The jobs the Tax Cuts and Jobs Act of 2017 forgot

Over the last few years I’ve written quite a bit about employment projections. In the Nevada Independent, I use recent projections as a lens to look at the tax cut bill.

Make no mistake, there will be a lot of jobs created in the U.S. in coming years.

But the occupations that will see the most openings over the next decade, like the jobs that are most commonly held today, have little if any connection to tax-cut inspired economic vitality.

The services – and they are overwhelmingly services – provided by those jobs are not only important to the economy but, in some instances, indispensable to society.

Society doesn’t seem to think so. The occupations most commonly held by Americans today, as well as the jobs that are expected to grow most tomorrow, tend to pay poorly, offer few if any benefits, are rife with instability and leave tens of millions of working people in poverty.

The new tax bill isn’t going to change that.

The latest Bureau of Labor Statistics ten-year employment projections, which were issued in October 2017, are at the center of the analysis.

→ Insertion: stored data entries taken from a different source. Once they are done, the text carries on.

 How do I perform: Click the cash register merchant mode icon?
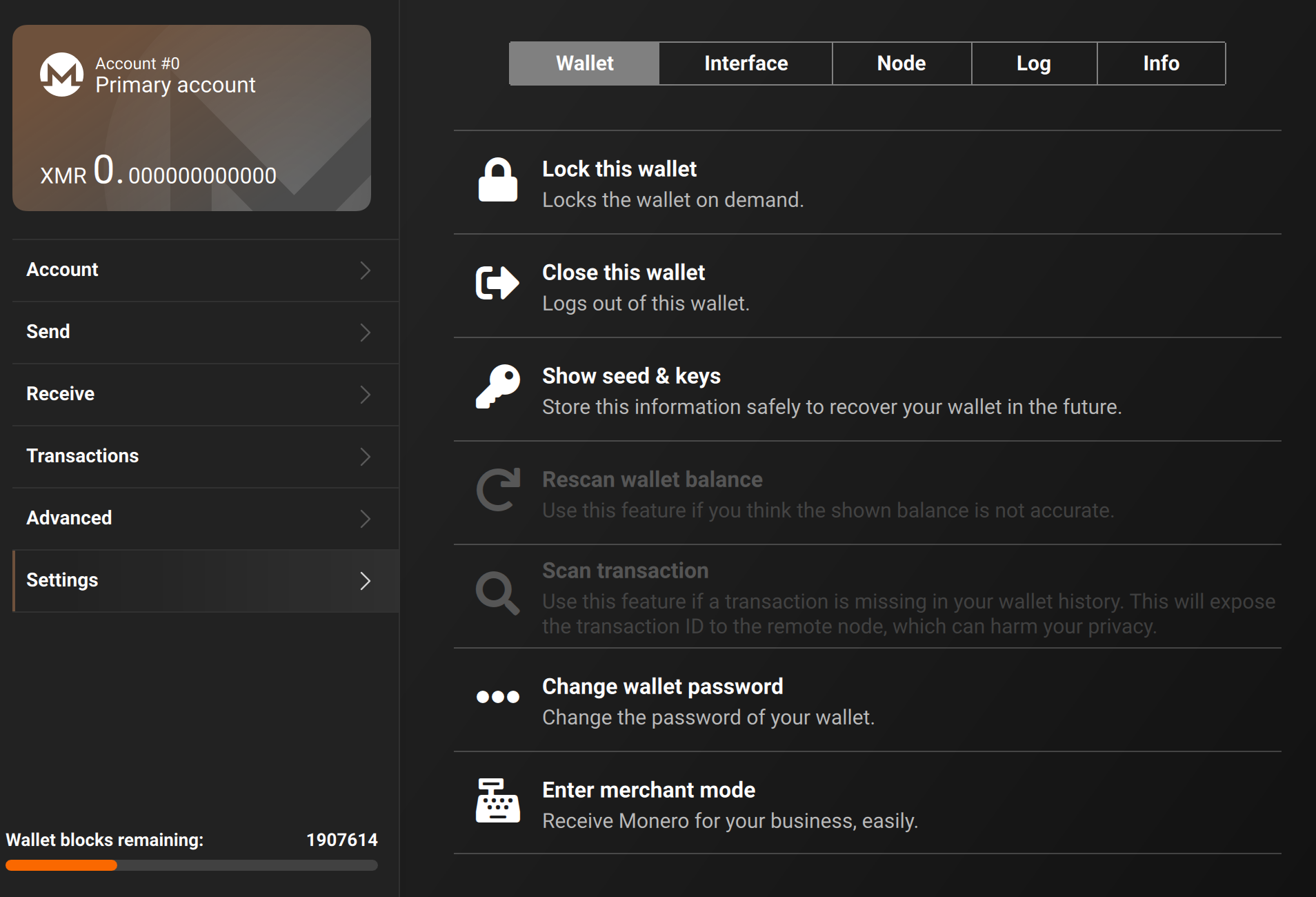497,802
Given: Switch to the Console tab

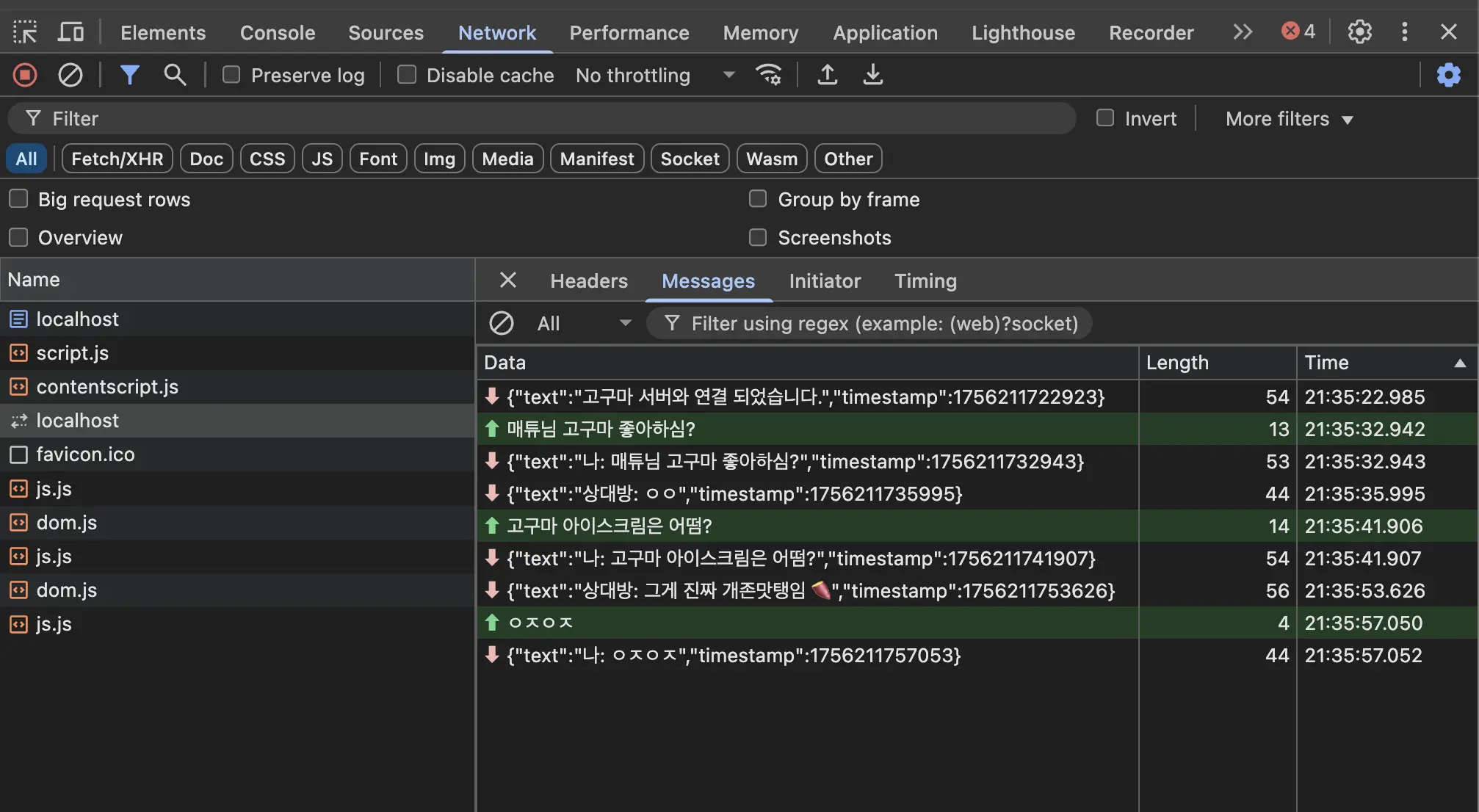Looking at the screenshot, I should click(277, 33).
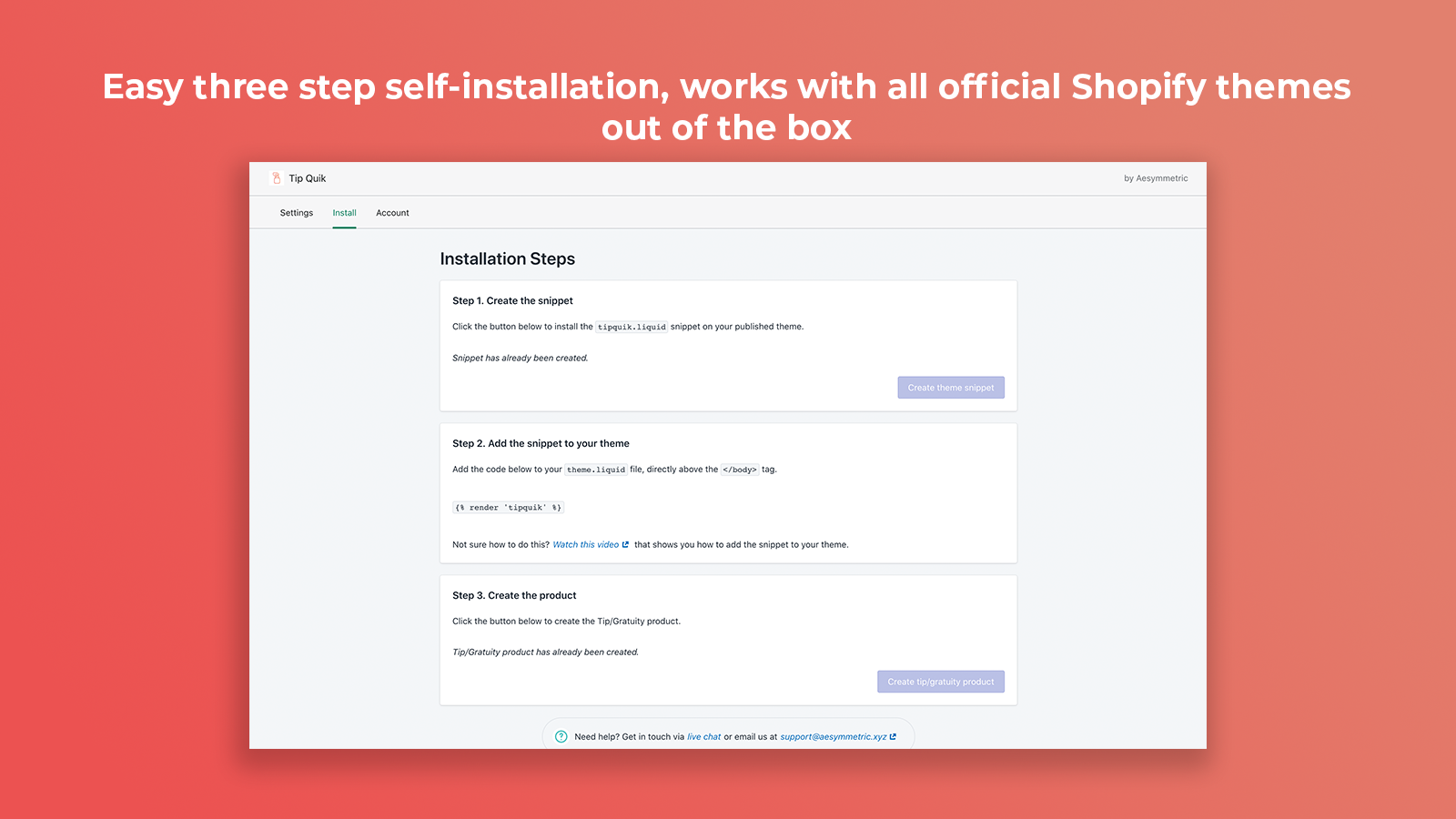Select the render 'tipquik' code block
1456x819 pixels.
click(508, 507)
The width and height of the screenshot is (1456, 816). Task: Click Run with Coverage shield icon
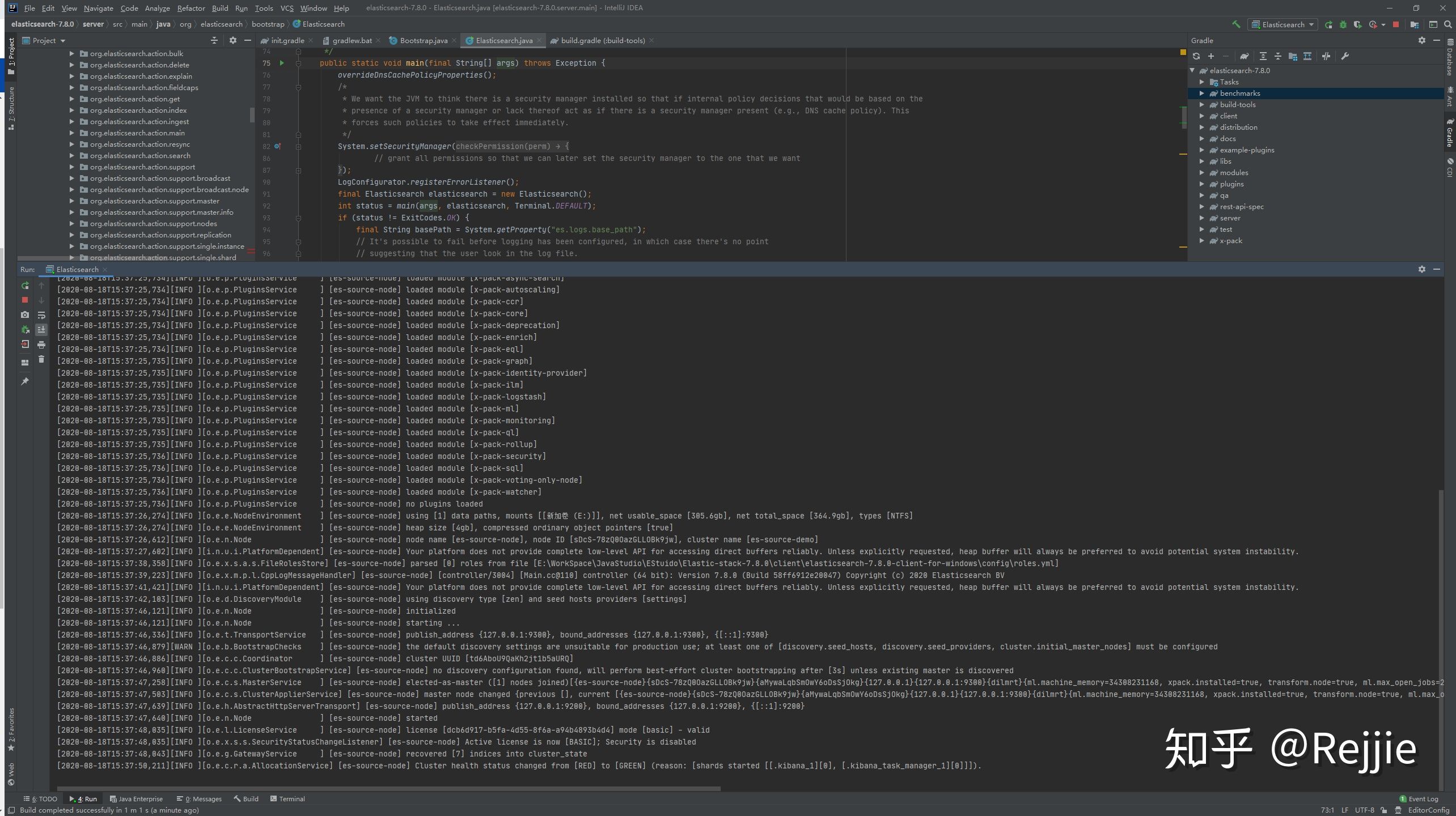(1357, 24)
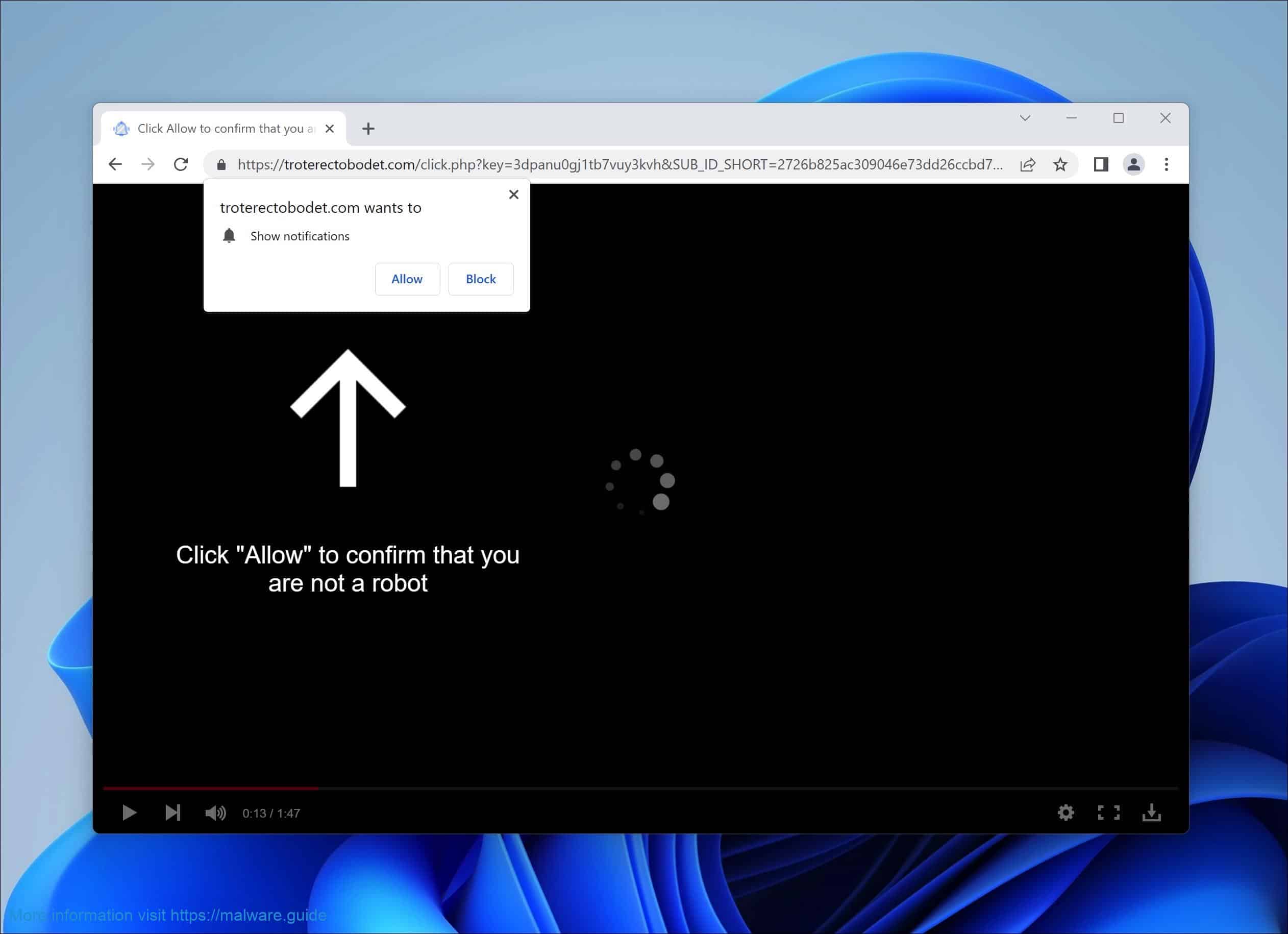Click the browser back navigation arrow
Image resolution: width=1288 pixels, height=934 pixels.
pos(115,164)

But the essay is, well, of some length, referencing points like the home health industry’s revenue model and mergers, Walmart’s aggressive stock buyback program, the decades-long incongruity between corporate profits and workers’ wages, and the paltry $4.12 a week windfall the tax bill will give to the typical holder of the single job projected to grow most in the U.S. over the next several years, home personal care aide.